Les citoyens, qui demandaient que La Haye prenne des mesures pour réduire les émissions de gaz à effet de serre aux Pays-Bas de 40% d'ici à 2020, par rapport aux niveaux de 1990, espèrent que cette décision servira de base pour d'autres actions en justice à travers le monde.

«Tout le monde est d'accord pour dire que la gravité et l'ampleur du problème climatique rendent nécessaire l'adoption de mesures pour réduire les émissions de gaz à effet de serre», a indiqué le tribunal dans son jugement.

«Sur la base de la politique actuelle de l'État, les Pays-Bas auront réduit leurs émissions de 17% en 2020 : cela est sous la norme de 25 à 40% que les scientifiques et les politiques internationales estiment nécessaire pour les pays industrialisés», a assuré le tribunal.

L'État, qui a assuré à l'AFP «examiner le jugement», doit donc «faire plus pour contrer le danger imminent causé par le changement climatique, étant donné son devoir de protection de l'environnement», a indiqué la même source.

Le contrôle des émissions est l'une des tâches de l'État, a estimé la justice, soulignant que les coûts de ces réductions ne seraient pas «inconcevablement élevés».

«Pour mes enfants et petits-enfants»

Marjan Minnesam, la directrice de l'ONG Urgenda, a qualifié la décision de «première mondiale».

«Jamais auparavant un Etat n'avait été amené devant la justice ainsi», a-t-elle déclaré aux journalistes dans la salle d'audience.

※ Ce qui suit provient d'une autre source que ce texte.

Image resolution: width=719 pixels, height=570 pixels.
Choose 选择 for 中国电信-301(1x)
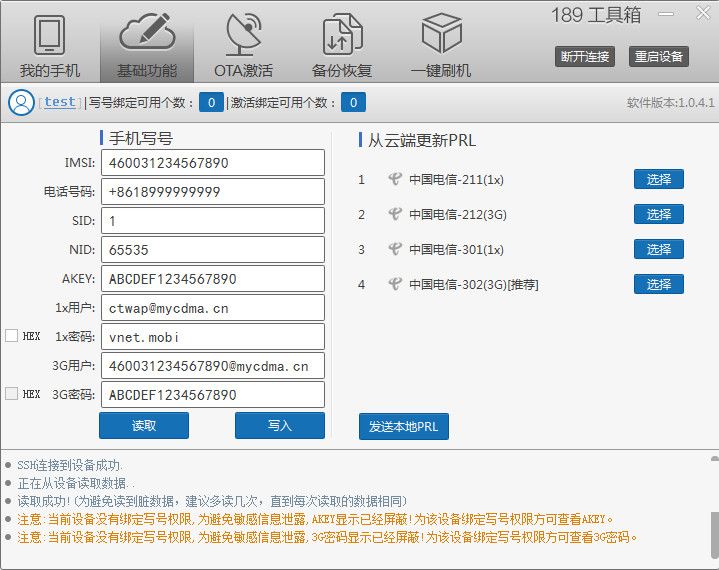(658, 249)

«Cela a créé un précédent», a-t-elle ajouté, exprimant l'espoir qu'il «sera suivi à travers le monde».

«Des millions de personnes qui subissent déjà les conséquences du changement climatique espèrent que nous, les personnes responsables des émissions et qui en ont les moyens, allons intervenir à temps», a-t-elle ajouté dans un communiqué.

Pour Wendel Trio, le directeur du réseau européen pour l'action climatique, «ce verdict est un jalon dans l'histoire de la législation sur le climat, car c'est la première fois qu'un gouvernement est ordonné de relever ses ambitions climatiques par un tribunal».

Il a estimé que l'objectif fixé par le tribunal «n'est pas trop difficile» : «les objectifs devraient être beaucoup plus élevés que 25% pour être en ligne avec ce qui est vraiment nécessaire pour s'attaquer au changement climatique».

Pour Bill Hare, le directeur de Climate Analytics, un institut de sciences et politiques climatiques, «les marchés financiers s'inquiètent de plus en plus des risques de pertes financières pour les sociétés qui utilisent beaucoup d'énergies fossiles».

Sharon Ceha, qui travaille pour Urgenda, a affirmé à l'AFP que cette action était surtout destinée «à mes enfants et mes petits-enfants».

La communauté internationale s'est fixé pour objectif de limiter à 2°C la hausse des températures mondiales par rapport à l'ère préindustrielle.

En vue du tout premier accord universel sur le climat espéré en décembre à Paris, les États sont invités à rendre publics des engagements nationaux en matière de réduction des émissions de gaz à effet de serre.

L'UE (28 pays) a fait part de son intention de réduire ses émissions de 40% en 2030 par rapport à 1990, tandis que les États-Unis, 2e plus gros émetteur derrière la Chine, veulent les réduire de 26 à 28% entre 2005 et 2025.